De allerrijkste Nederlanders zijn vorig jaar opnieuw rijker geworden. Hun vermogens stegen gemiddeld met 5 procent, terwijl de economie als geheel met een schamele 0,2 procent groeide, schreef NOS.nl op basis van de Quote 500. Is dit een signaal dat de vermogensongelijkheid in Nederland toeneemt? We bellen erover met Charles Kalshoven, expert strateeg bij APG.
In 2013 telde Nederland 13 miljardairs. Dat was in een periode van economische crisis. Nu is dat aantal toegenomen tot 52, schrijft het FD. En dat niet alleen, het gezamenlijke vermogen van de mensen die in de Quote 500 staan, is in de afgelopen tien jaar gegroeid van 84 naar 253 miljard euro. Ook het vermogen dat nodig is om een plekje op deze lijst te veroveren neemt almaar toe. Tegenwoordig is daar minimaal 130 miljoen euro voor nodig.

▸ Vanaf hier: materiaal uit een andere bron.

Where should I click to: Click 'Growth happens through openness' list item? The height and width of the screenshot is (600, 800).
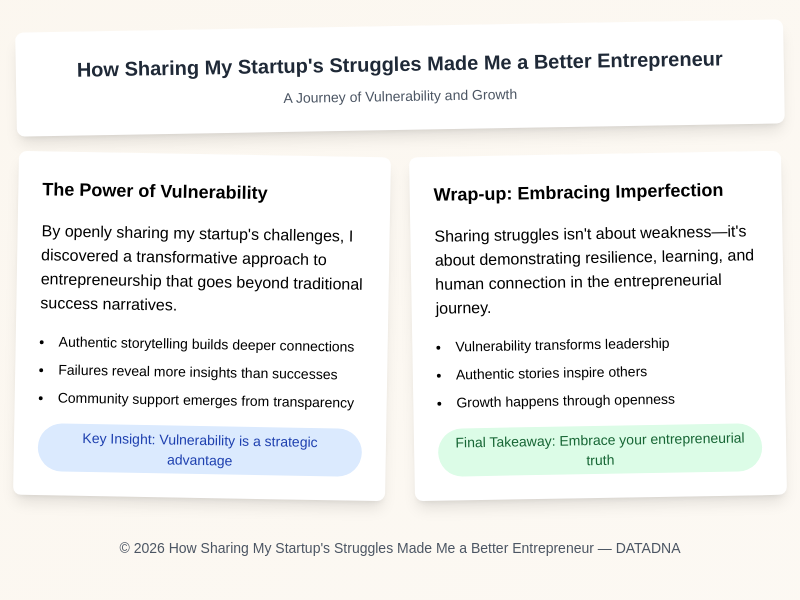tap(565, 400)
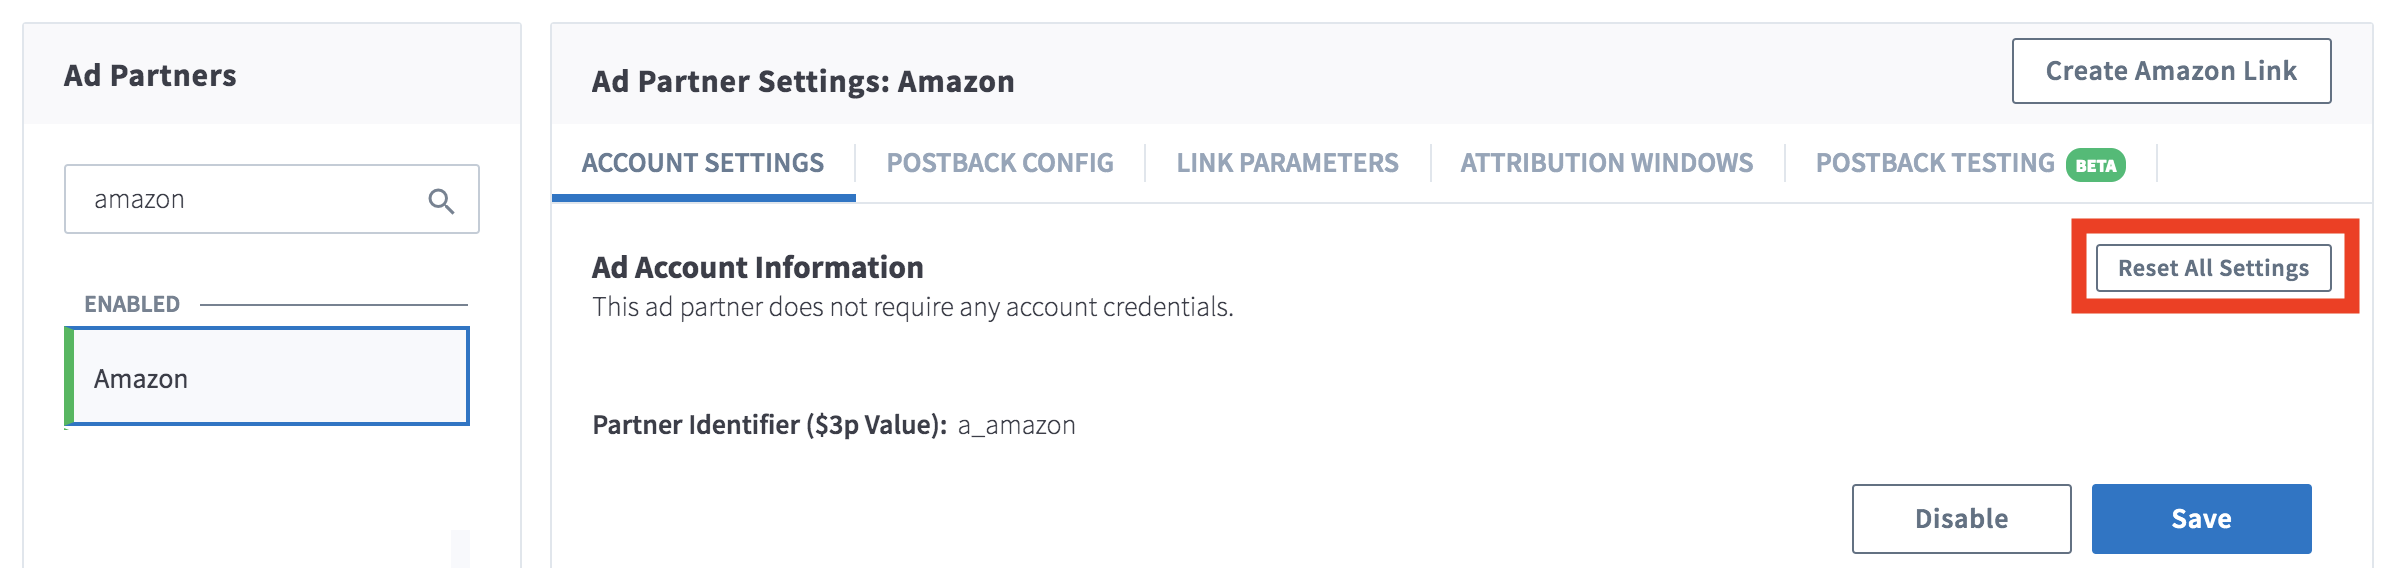Click the Ad Partner Settings: Amazon title

803,82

Om maar met de deur in huis te vallen: neemt de vermogensongelijkheid inderdaad toe?
“Het korte antwoord op deze vraag is ‘nee’. De meest gangbare maatstaf voor ongelijkheid is de zogeheten gini-coëfficiënt. Die is nul bij volledige gelijkheid en één bij volledige ongelijkheid. Deze gini-coëfficiënt daalt al sinds 2013. Maar wat zijn de redenen dat de vermogensongelijkheid sindsdien aan het afnemen is? Een belangrijke reden zijn de flink gestegen huizenprijzen, die voor een stuk meer vermogen bij een grote middengroep zorgen. Overigens worden de opgebouwde pensioenen niet meegenomen in de gini-coëfficiënt. Als we dat wel zouden doen, wordt de vermogensverdeling een stuk vlakker. Zo bezit de rijkste 10 procent in Nederland 62 procent van het vermogen. Reken je de opgebouwde pensioenen mee, dan gaat het om 48 procent van het vermogen. Staar je overigens niet blind op de Quote 500 als het gaat om de vermogensverdeling. Het is maar een relatief kleine groep mensen, met een beperkte invloed op het totale plaatje.”
Feit blijft dat er meer miljardairs zijn bijgekomen, en dat hun vermogens harder zijn gegroeid dan de economie en de inflatie.
“Dat klopt, maar eigenlijk zijn dat geen goede vergelijkingen. Het is beter om die 5 procent vermogensgroei te vergelijken met het rendement op een beleggingsportefeuille. Eigenlijk hebben ze het dan belabberd gedaan. De AEX pluste vorig jaar 16 procent, wereldwijde aandelen 18 procent in euro’s. Ook de vergelijking met een traditionele 60/40-beleggingsportefeuille, waarvan wereldwijd 60 procent wordt belegd in aandelen en 40 procent in obligaties, pakt negatief uit: die deed vorig jaar 12 procent. Ook over een langere horizon blijft de groei van het vermogen van de Quote 500 achter bij aandelen.
Vanaf het jaar 2000 gemeten, deden de wereldwijde aandelen het echter beter – 6 procent om 5 procent: als de miljardairs hun geld in een wereldwijde index hadden gestoken, waren ze nu met z’n allen een slordige 50 miljard euro rijker geweest. Overigens wisten de rijken in de laatste jaren wel de aandelenmarkt te verslaan. Sinds 2014 groeide hun vermogen met gemiddeld 13 procent, terwijl een wereldwijde aandelenportefeuille in die periode met ‘maar’ 10 procent per jaar steeg. Maar zoals ik al zei, het is een kleine groep, dus hun vermogensgroei kan toch gepaard gaan met dalende ongelijkheid.”